Workers in orange hard hats rush in to remove a cable encircling the logs before the helicopter returns in a minute with another load of up to 10,000 pounds and the process starts all over again.
Helicopters are hauling downed trees in the Great Dismal Swamp National Wildlife Refuge in southeastern Virginia and northeastern North Carolina to help save the swamp’s rare Atlantic white cedar population. In September 2003, Hurricane Isabel leveled 3,600 acres of mature Atlantic white cedar trees among the last significant stands of this species, also known as juniper in 24 hours.
A logging project to clear 1,100 of those acres began in May 2005 and is about half done, refuge officials told reporters Monday. The project, which has gone faster as more equipment has been added, is expected to be complete by the end of the year, with logging under way now in North Carolina and then moving in to the Virginia portion of the swamp.
Removing damaged and dead trees exposes the swamp’s soil to sunlight, allowing cedar seeds in the soil to germinate in as quickly as a few weeks. Seedlings that sprouted this spring are now about the size of a fingernail.
The project also reduces debris, which can be a fire hazard. An estimated 150,000 tons of fallen and dead trees could fuel wildfires if there are lightning strikes.
“There is, I think, a strong possibility that we’re going to put cedar back where cedar was,” refuge forester Bryan Poovey said. “It’s just going to require some help.”
However, it will take decades for trees to grow enough to make the swamp look like it did before Isabel, Poovey said, because many of the toppled trees were 60 to 80 years old. The trees grow close together and have straight trunks that can reach about 100 feet.
International Paper also is playing a role in the restoration. Using seed harvested from the refuge, the company is growing seedlings at a nursery in Georgia that will be planted in the refuge, Poovey said.
The swamp has more than 111,000 acres of forested wetlands, with the 3,100-acre Lake Drummond at the refuge’s center.
Slaves fleeing their owners in the Civil War era used the swamp as a haven.
Private firms logged the grounds, from 18th-century ventures that included George Washington as an investor, into the 1970s.
The swamp became a refuge in 1974. About 75,000 people visited the refuge last year, to hike, bike, watch birds and hunt, said Suzanne C. Baird, the refuge’s manager.
Atlantic white cedar trees once thrived in a narrow band along the Atlantic coastal plain from Maine to Mississippi. Extensive logging, poor forestry practices and draining of wetlands diminished the population to about 2 percent of its historic range, Poovey said.

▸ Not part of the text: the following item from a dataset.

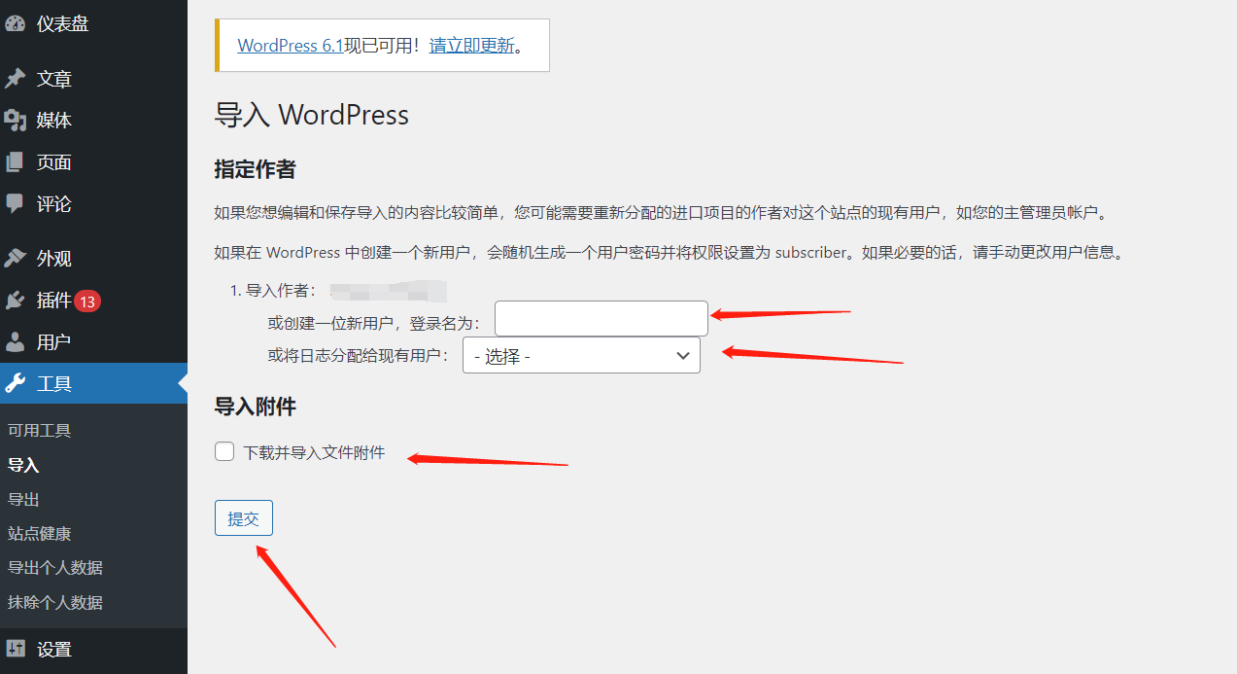Focus the new user login name field

pyautogui.click(x=601, y=319)
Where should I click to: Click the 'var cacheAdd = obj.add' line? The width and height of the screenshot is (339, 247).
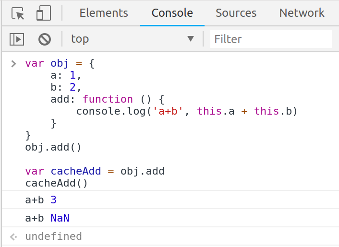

Until Isabel, the largest remaining stands of mature Atlantic white cedar were in the Dismal Swamp. The swamp has about 12,000 acres with cedar trees but the 3,600 acres felled by Isabel were the only pure cedar stands, Poovey said.

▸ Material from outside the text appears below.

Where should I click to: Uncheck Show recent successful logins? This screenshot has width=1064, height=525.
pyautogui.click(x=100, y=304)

Several species of migratory birds nest in the Atlantic white cedar forests, and some species of rare butterflies and moths also live there.
Carson Helicopters Inc. of Pennsylvania is removing the logs for free in exchange for the right to sell the timber, Baird said.

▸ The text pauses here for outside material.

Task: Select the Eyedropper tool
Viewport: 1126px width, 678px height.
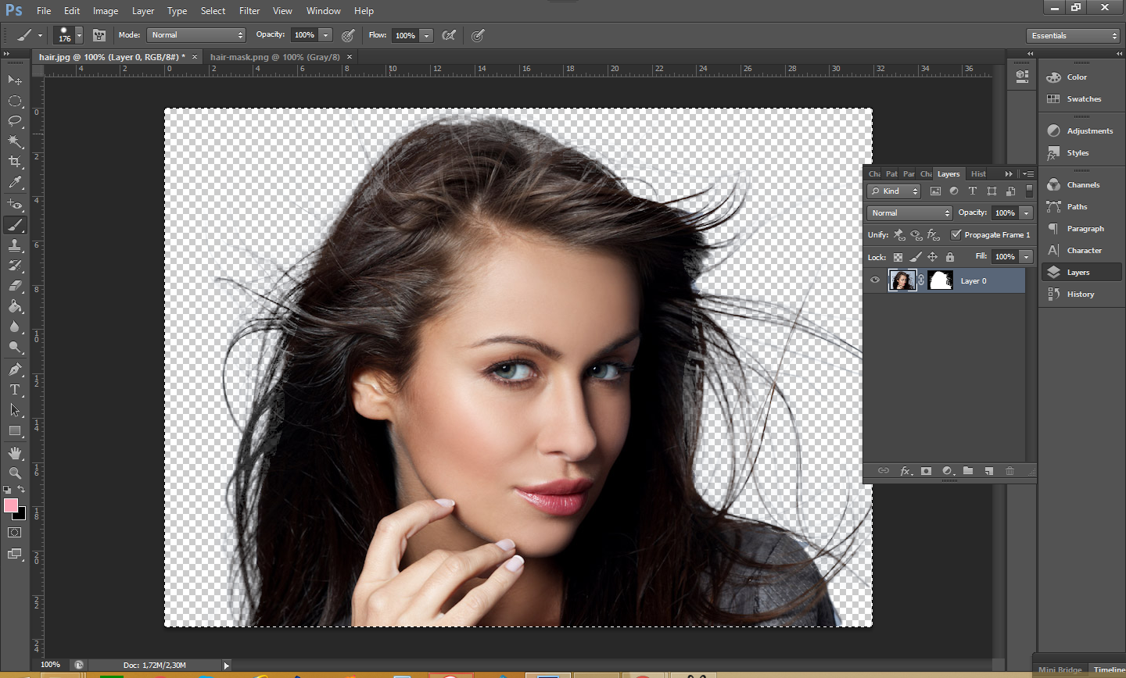Action: pos(15,183)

The lightweight wood is resistant to rot and is used for boat timbers, siding and fence posts. Decomposing wood that can’t otherwise be used is chipped into mulch.
Carson has to remove debris as well as marketable wood, Baird said. Carson also has improved dirt roads in parts of the refuge, grading them and covering them with gravel.
The federal government paid $22,575 to a contractor to do an environmental assessment and $8,825 to a consulting forester. But the government was paid $109,000 when 70 acres were logged by conventional means in 2004.
Clearing by helicopter is more sensitive to the environment than using conventional equipment with monster-truck-sized tires that agitate the spongy, peat-filled soil, Poovey said.
Carson uses trucks with tracks that put less pressure on the ground to go into the woods to retrieve the logs, but the trucks can’t go much beyond a half-mile from the road. That’s where the helicopter comes in.
Workers on the ground have twisted knees and ankles while rushing to hook and unhook the cables, said project manager Bob Smith, who was covered in sweat. On Monday, several of the men were stung by bees.